→ Raw data:
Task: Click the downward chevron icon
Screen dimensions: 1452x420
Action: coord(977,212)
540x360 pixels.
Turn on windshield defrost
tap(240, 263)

...

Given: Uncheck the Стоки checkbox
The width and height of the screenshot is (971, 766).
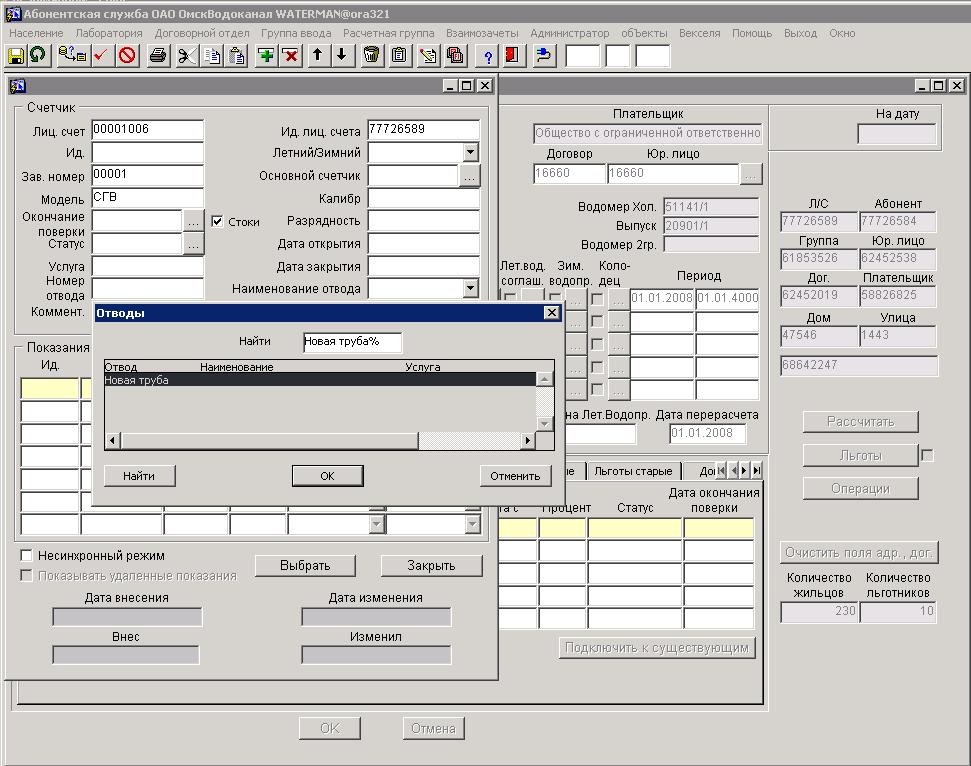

→ What you should do: Retype exactly the span of lines from the one with "Given: Uncheck the Стоки checkbox" through the one with "The width and"; include both ends and omit the rest of the material.

→ Solved problem:
Given: Uncheck the Стоки checkbox
The width and height of the screenshot is (971, 766).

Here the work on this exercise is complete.